Content starts

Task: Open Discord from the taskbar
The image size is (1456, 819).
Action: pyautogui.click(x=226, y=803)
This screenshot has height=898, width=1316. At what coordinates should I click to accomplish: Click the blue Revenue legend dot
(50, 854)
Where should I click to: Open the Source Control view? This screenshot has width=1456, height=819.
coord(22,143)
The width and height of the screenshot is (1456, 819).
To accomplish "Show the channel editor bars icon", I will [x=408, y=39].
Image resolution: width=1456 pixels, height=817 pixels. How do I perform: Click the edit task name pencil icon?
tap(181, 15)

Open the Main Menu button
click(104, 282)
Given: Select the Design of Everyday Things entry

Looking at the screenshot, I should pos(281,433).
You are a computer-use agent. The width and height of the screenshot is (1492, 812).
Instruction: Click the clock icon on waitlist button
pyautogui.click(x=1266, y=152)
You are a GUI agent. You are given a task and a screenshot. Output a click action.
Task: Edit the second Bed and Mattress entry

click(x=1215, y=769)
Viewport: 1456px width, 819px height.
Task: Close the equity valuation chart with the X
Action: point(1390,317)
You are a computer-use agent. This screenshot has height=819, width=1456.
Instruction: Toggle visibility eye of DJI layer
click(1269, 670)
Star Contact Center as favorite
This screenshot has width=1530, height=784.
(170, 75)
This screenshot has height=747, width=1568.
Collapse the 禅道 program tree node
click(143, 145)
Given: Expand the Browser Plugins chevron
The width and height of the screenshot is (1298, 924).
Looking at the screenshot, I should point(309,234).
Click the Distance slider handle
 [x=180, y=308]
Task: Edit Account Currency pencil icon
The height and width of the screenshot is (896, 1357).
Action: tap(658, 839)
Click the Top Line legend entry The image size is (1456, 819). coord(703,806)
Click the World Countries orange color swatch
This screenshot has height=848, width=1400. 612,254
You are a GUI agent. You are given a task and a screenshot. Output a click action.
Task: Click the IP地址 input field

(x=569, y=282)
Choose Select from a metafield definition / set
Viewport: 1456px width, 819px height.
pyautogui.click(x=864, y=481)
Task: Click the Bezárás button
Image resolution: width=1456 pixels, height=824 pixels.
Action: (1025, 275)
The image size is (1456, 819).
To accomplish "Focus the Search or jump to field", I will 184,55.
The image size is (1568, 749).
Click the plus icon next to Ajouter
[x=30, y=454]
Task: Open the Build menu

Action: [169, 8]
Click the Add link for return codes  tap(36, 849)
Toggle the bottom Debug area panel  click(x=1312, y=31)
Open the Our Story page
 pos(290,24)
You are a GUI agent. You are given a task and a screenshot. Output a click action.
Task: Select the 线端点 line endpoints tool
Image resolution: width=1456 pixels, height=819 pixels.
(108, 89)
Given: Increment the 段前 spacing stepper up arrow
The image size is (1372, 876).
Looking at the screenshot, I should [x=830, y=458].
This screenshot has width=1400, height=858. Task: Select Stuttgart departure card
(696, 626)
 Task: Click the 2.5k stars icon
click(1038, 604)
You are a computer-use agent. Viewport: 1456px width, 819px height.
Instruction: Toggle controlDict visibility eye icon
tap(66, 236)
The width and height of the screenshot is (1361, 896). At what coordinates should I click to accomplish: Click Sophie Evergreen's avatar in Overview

Content ends

Required action:
Taking the lines above, repeat exactly those from the line that contains "Instruction: Click the" through the line that contains "Toggle the bottom", and both of those lines as well. Include nothing else.

Response box:
Instruction: Click the clock icon on waitlist button
pyautogui.click(x=1266, y=152)
You are a GUI agent. You are given a task and a screenshot. Output a click action.
Task: Edit the second Bed and Mattress entry

click(x=1215, y=769)
Viewport: 1456px width, 819px height.
Task: Close the equity valuation chart with the X
Action: point(1390,317)
You are a computer-use agent. This screenshot has height=819, width=1456.
Instruction: Toggle visibility eye of DJI layer
click(1269, 670)
Star Contact Center as favorite
This screenshot has width=1530, height=784.
(170, 75)
This screenshot has height=747, width=1568.
Collapse the 禅道 program tree node
click(143, 145)
Given: Expand the Browser Plugins chevron
The width and height of the screenshot is (1298, 924).
Looking at the screenshot, I should point(309,234).
Click the Distance slider handle
 [x=180, y=308]
Task: Edit Account Currency pencil icon
The height and width of the screenshot is (896, 1357).
Action: tap(658, 839)
Click the Top Line legend entry The image size is (1456, 819). coord(703,806)
Click the World Countries orange color swatch
This screenshot has height=848, width=1400. 612,254
You are a GUI agent. You are given a task and a screenshot. Output a click action.
Task: Click the IP地址 input field

(x=569, y=282)
Choose Select from a metafield definition / set
Viewport: 1456px width, 819px height.
pyautogui.click(x=864, y=481)
Task: Click the Bezárás button
Image resolution: width=1456 pixels, height=824 pixels.
Action: (1025, 275)
The image size is (1456, 819).
To accomplish "Focus the Search or jump to field", I will 184,55.
The image size is (1568, 749).
Click the plus icon next to Ajouter
[x=30, y=454]
Task: Open the Build menu

Action: [169, 8]
Click the Add link for return codes  tap(36, 849)
Toggle the bottom Debug area panel  click(x=1312, y=31)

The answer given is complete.